Edinburgh’s Economy Outperforms London - A Glasmanite Townie Response
Edinburgh’s Economy Outperforms
London, whoopee doo! Crack open that rare bottle of Glenlivet single malt and
if your first name happens to be something like Boyd, Crawford or Sinclair and
you work in Edinburgh’s business, financial services or university management sector, then take the rest
of the day off and head down to The New Club for lunch.
This statistic being shared as some kind of good news story, should give us at least some cause for concern, mainly because cities don't have micro-economies, nations do. Edinburgh is not some sort of city-state of Sparta or the Free Hanseatic city of Bremen and its wealth does not trickle down to the rest of the nation. The concentration of wealth and capital in big cities and the abandonment of small towns is the exact opposite of what devolution was meant to deliver.
For example, the fact that Boyd, Crawford and Sinclair running the banks, businesses and universities in Edinburgh have all manged to accumulate higher profits than City of London traders Sebastian, Nigel and Harvey, is irrelevant to the vast majority of ordinary people across the country. We don’t need a Hobson’s Choice between either Edinburgh shareholders wearing tartan trews or London shareholders in pinstripe suits, we need a coherent industrial policy and the redistribution of assets and power to local communities.
Instead, all we have seen since devolution is an increase in the centralisation of power and capital to Edinburgh and the stripping out of our towns and hollowing out of our municipal intuitions, with the closure of local shops, colleges, churches, pubs, community centres, youth clubs, high street banks, building societies, police stations, fires stations and hospitals.
Nor should we be in race to the bottom against an economically struggling City of London. The Scottish Government too often points to examples of England being even worse, despite the fact that nobody in Scotland really cares if our NHS wait times are slightly ‘less-worse’ than England & Wales or if the number of drug deaths in Scotland are now marginally improved compared to that of England or if our housing crisis and growing attainment gap is not quite as big as England’s.
Is anyone in Scotland honestly interested in being measured against other parts of the UK? Do Scottish people seriously respond positively to the politics of…’Well, it could be worse, you could be in England’ or the rhetoric of… ‘Consider yourself lucky you’re not down south’. It was exactly that same type of ‘We might be rubbish but if you don’t vote for us you’ll get the Tories and they’ll be even worse’ patter, which eventually caused Scots to wholly reject Labour at the polls.
In reality, our problems are our own and this kind of low bar aspiration is not any kind of positive vison for the future of our country. Parents in Scotland are worried about their own school kids finding employment and having somewhere to live, they are worried about their own elderly parents receiving decent social care when the time comes.

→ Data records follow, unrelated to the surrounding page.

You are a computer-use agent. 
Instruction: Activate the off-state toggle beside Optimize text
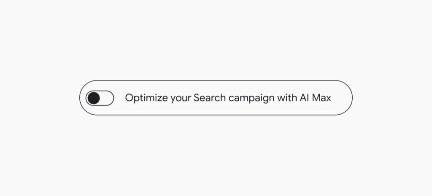(x=100, y=98)
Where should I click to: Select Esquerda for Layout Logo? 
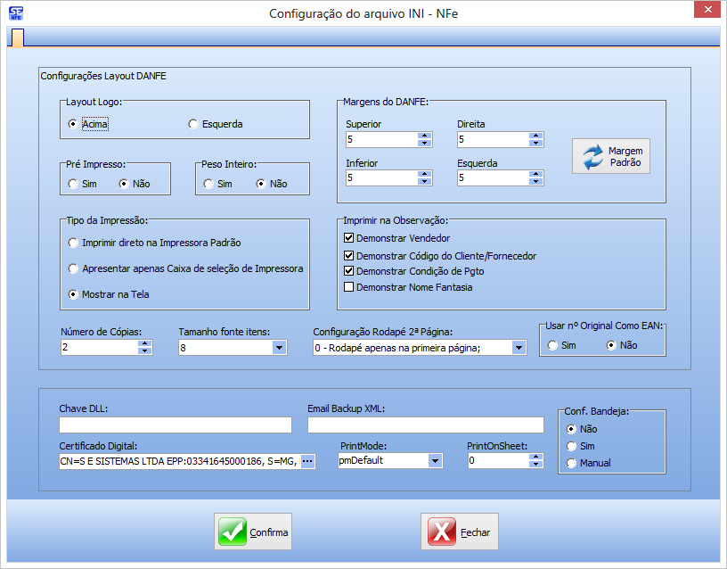pos(193,124)
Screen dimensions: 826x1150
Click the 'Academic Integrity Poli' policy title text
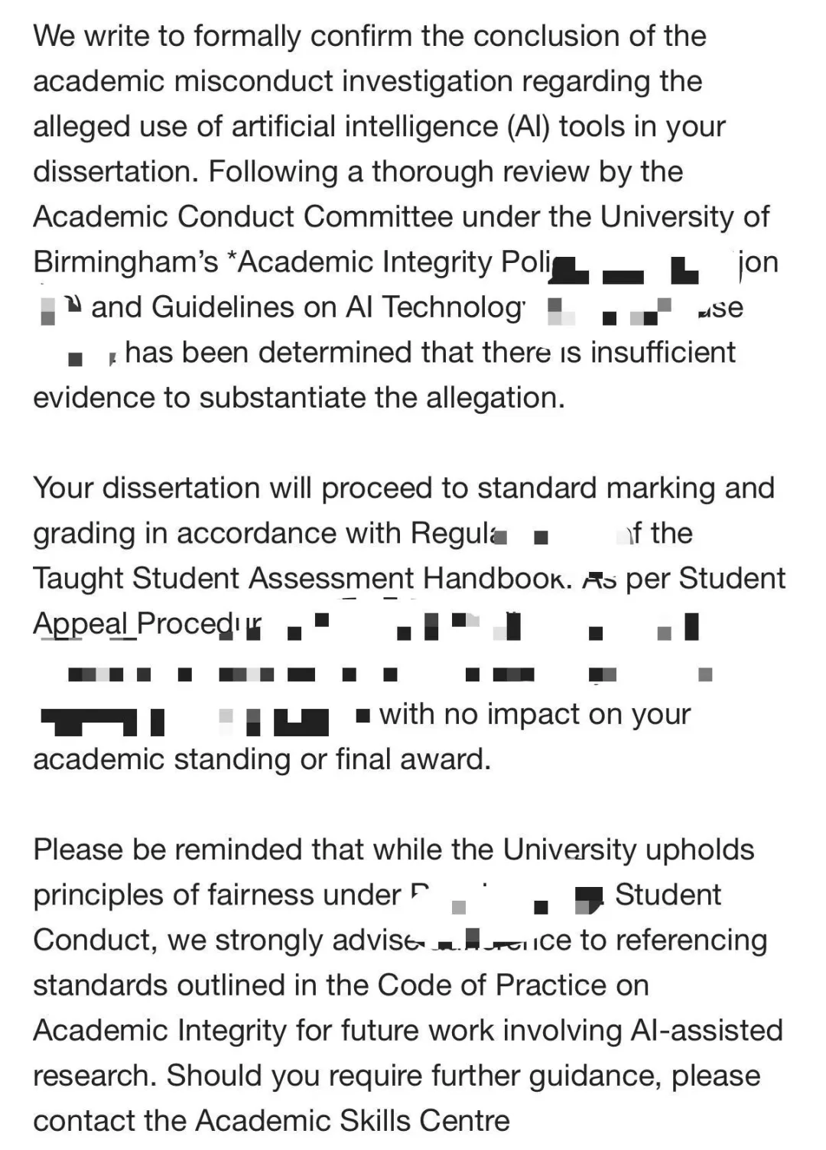click(x=395, y=262)
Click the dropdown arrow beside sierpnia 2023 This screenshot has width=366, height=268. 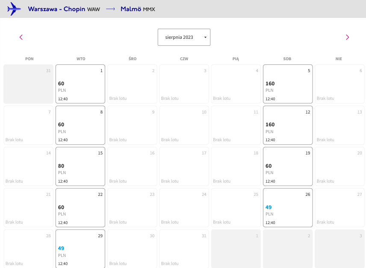205,37

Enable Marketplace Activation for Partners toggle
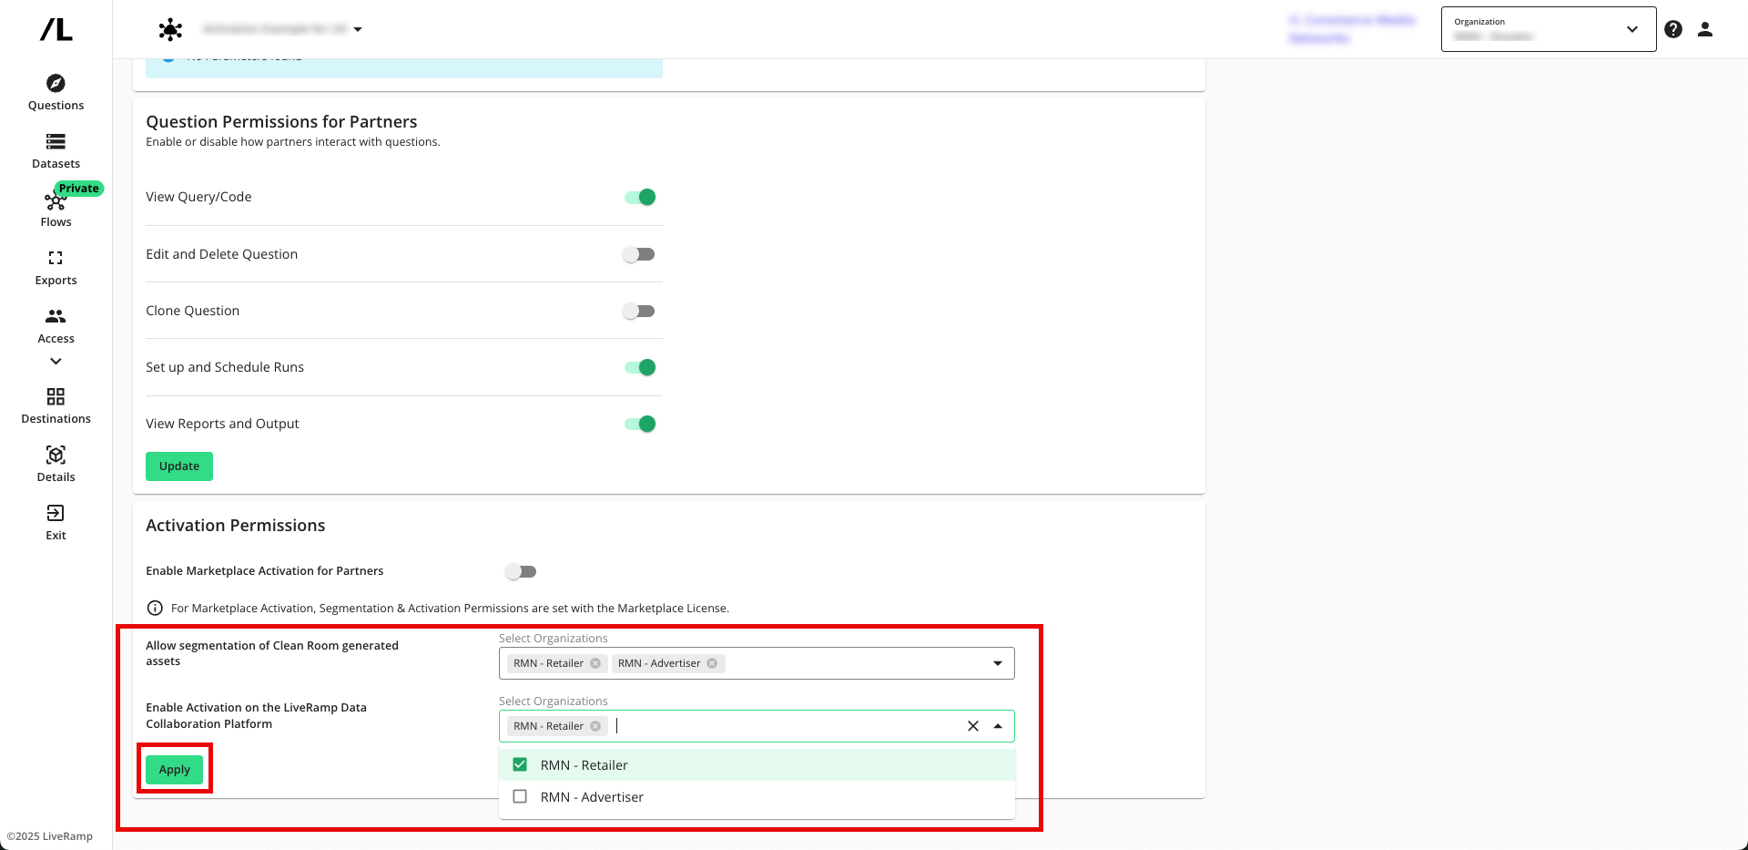tap(521, 572)
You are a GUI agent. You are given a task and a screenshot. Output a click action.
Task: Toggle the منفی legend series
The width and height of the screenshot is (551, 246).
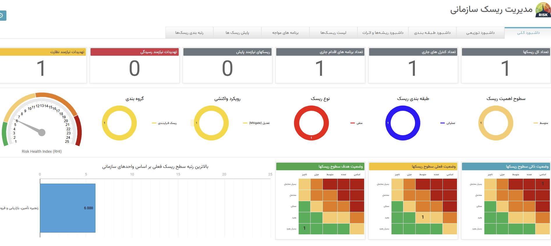tap(357, 123)
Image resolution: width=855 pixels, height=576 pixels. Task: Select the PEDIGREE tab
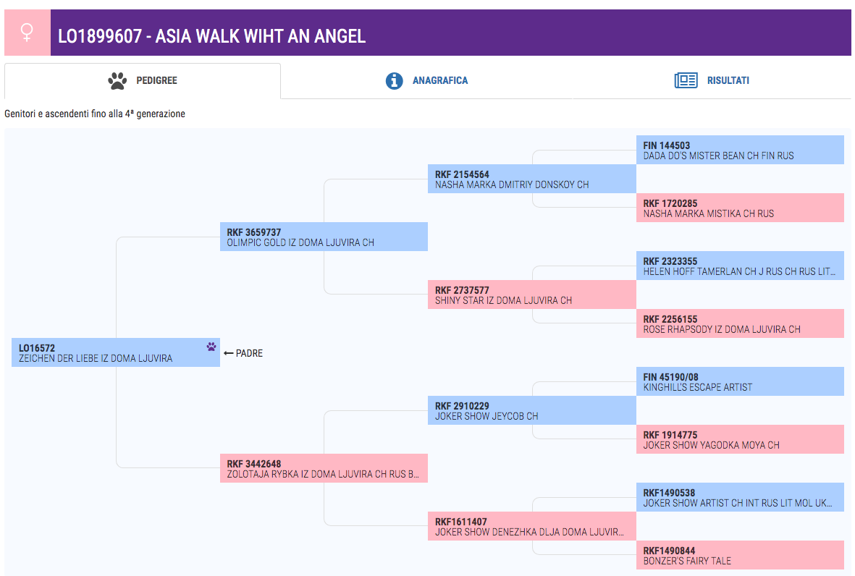pyautogui.click(x=143, y=80)
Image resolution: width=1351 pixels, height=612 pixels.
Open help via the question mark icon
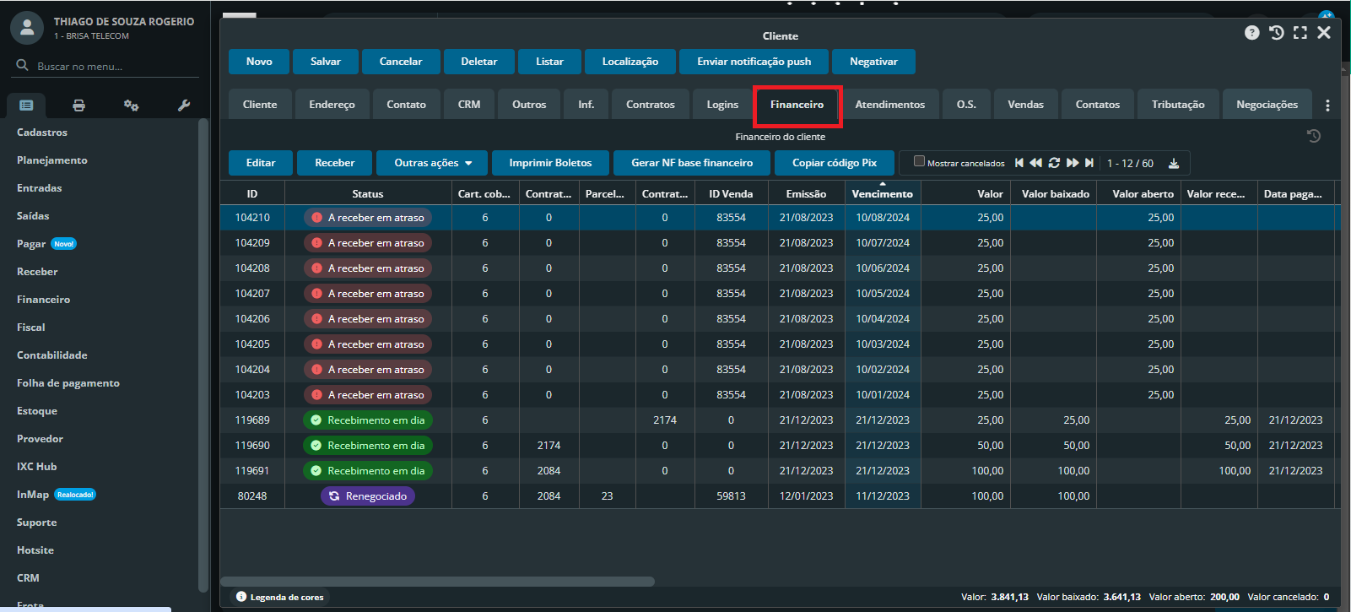pos(1252,33)
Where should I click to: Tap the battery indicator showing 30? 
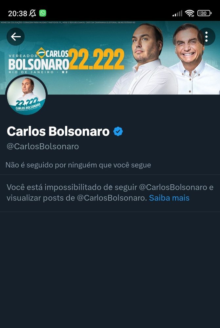204,13
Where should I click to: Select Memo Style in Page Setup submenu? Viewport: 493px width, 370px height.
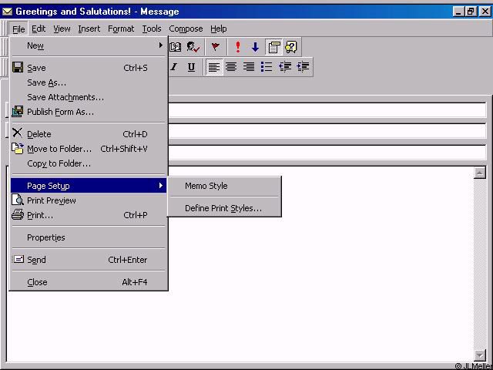pos(206,186)
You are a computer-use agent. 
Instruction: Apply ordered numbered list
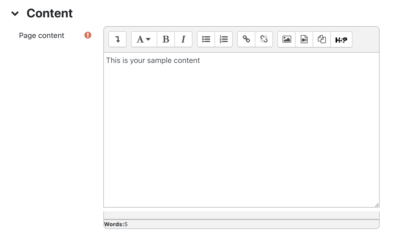[224, 39]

Or in other words, we are interested in our own struggles, our own communities and our own daily lives and local services, not London’s economy or Edinburgh’s wealth accumulation for that matter, because this approach to economics has been a disaster so far.
Indeed, Scotland was once a dense network of democratic vocational and civic institutions and local associations, with its numerous Royal Burghs, mill towns, mining villages and shipyard towns, each with their own autonomous trade rights and liberties.
Today our focus seems to be entirely on metropolitan cities like Edinburgh. Meanwhile, the de-industrialised areas of Scotland such as Greenock, Grangemouth, Motherwell, Paisley, Falkirk etc and its provinces, suburbs and outlying areas have been left asset-poor and neglected.
Only by providing funds for regions that have been ‘denuded of any capital’ as Maurice Glasman puts it, and endowing local institutions and vocational institutions, such as regional banks and sector specific vocational colleges, with autonomy and truly devolved power, can we ever hope to genuinely generate jobs in our communities.
More so, I’m not entirely sure just how many people from the aforementioned towns now attend Edinburgh universities but I am probably not alone in thinking that the emphasis should be shifted back on to regional vocational colleges and more apprenticeship as a condition of labour market entry.
As Maurice Glasman has previously stated - ‘The contempt for manual work has a long history, but it needs to end. The distinction made in the 1830s between a profession and a vocation was decisive in the degradation of vocation as a practice. Professions required an extensive apprenticeship combined with control over labour market entry. Medicine, law, dentistry and even accountancy were elevated in their status through legal recognition. This was the not the fate of skilled manual labour whose status was abolished and whose conditions were deregulated.’